Le veuvage est un rite qui consiste à purifier le veuf ou la veuve en vue de sa resocialisation. On pense dans la sous-région que le non-respect de ce rite expose le concerné à la démence, aux maladies, voire à la mort. Il y a longtemps, la purification se faisait par la belle-famille, représentée par les beaux-frères ou les belles-soeurs selon que le decujus était une femme ou un homme. Les éléments utilisés étaient purement traditionnels. De nos jours, à travers les villages de la commune, plusieurs veufs et veuves se sont tournés vers la purification par les prêtres et pasteurs raison de se mettre à l’abri des manoeuvres maléfiques possibles lors du rite initial.

+La dot

Elle aussi a connu des modifications surtout dans le contenu de la contrepartie que reçoit la famille de la femme qui va en mariage. Autrefois, la contrepartie était évaluée en nature et en numéraire. Aujourd’hui, elle est évaluée uniquement en nature.

Sur le plan traditionnel, la dot a perdu son importance, elle est passée de la dot symbolique à la dot d’ « achat » à un moment, mais avec le remodelage des mentalités et la pression de l’alphabétisation, on assiste au retour progressif vers la dot jadis symbolique.

L’ESSAANI

Ce rite se pratique lors du décès d’une personne qui aura été considérée de part ses réalisations, ou sa longévité

Habitat

L’habitat est groupé, de type moderne et sémi-traditionnel. Dans les différents quartiers et village de la Commune, on note l’existence de cinq (05) formes d’habitations :

Les maisons en terre battue : elles constituent environ 60% de l’habitat global de la commune. Elles traduisent généralement le faible niveau de revenu de leur propriétaire.

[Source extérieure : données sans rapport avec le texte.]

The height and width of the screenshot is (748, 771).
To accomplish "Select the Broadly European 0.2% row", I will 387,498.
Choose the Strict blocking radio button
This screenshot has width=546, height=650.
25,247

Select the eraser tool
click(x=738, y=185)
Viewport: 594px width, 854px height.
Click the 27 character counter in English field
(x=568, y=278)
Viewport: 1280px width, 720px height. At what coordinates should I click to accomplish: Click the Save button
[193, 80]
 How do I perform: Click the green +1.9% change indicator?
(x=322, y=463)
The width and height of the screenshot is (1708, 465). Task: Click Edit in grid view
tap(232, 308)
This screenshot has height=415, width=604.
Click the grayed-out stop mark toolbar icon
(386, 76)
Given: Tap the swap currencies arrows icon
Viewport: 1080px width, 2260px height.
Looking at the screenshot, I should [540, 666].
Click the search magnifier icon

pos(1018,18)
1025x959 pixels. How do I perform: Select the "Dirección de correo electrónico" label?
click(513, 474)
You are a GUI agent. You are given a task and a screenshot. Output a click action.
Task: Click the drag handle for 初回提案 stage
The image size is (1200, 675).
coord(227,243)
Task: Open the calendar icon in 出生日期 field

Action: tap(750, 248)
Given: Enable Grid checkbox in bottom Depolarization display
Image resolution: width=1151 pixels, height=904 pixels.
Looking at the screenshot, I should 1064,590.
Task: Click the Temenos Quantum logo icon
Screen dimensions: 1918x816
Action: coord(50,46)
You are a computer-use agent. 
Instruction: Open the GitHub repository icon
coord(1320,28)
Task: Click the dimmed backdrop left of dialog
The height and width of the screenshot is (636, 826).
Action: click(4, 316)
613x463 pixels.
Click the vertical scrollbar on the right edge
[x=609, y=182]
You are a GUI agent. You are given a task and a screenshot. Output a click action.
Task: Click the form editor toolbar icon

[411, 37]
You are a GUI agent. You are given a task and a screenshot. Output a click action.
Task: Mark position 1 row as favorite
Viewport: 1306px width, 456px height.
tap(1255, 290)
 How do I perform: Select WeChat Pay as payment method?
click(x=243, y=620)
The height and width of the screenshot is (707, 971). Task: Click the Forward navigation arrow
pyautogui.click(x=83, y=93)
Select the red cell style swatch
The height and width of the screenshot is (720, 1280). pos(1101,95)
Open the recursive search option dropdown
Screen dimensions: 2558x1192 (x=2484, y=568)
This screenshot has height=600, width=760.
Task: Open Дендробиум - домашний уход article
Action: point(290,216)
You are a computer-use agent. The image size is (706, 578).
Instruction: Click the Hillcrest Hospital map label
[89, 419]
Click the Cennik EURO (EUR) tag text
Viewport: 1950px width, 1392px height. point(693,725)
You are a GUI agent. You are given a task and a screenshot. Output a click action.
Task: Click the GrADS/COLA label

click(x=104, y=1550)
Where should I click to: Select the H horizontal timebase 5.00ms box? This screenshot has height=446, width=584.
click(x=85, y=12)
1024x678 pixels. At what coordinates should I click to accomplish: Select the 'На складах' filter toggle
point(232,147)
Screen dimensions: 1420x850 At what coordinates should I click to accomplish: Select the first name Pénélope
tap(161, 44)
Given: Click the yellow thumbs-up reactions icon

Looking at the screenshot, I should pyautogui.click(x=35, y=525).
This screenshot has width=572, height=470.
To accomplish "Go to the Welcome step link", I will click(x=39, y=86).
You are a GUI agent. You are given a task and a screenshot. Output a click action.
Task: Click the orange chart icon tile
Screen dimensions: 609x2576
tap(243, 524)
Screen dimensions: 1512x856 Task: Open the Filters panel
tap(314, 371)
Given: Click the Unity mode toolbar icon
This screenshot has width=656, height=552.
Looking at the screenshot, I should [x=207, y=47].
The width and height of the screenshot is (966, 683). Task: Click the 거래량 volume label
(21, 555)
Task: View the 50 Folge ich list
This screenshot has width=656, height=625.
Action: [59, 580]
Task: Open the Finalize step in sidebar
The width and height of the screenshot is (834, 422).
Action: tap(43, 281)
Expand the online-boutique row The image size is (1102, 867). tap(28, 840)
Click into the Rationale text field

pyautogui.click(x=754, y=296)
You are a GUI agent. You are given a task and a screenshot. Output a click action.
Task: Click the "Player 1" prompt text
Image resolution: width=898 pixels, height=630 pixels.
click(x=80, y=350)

Les habitations en terre battue crépies au ciment constituent environ 20 % des habitations de la Commune. Elles indiquent une amélioration des conditions financières des familles qui les bâtissent.

Les maisons en dur : elles témoignent d’une certaine aisance financière de leur propriétaire et représentent environ 10 % de l’habitat global Elles sont construites en blocs agglomérés.

Les maisons en planches et les maisons en tôles : elles représentent à peu près 1% de l’habitat global. Elles constituent des marques de l’influence des cultures des autres régions sur les populations mobiles de la communauté et de l’existante par endroit des sociétés forestières.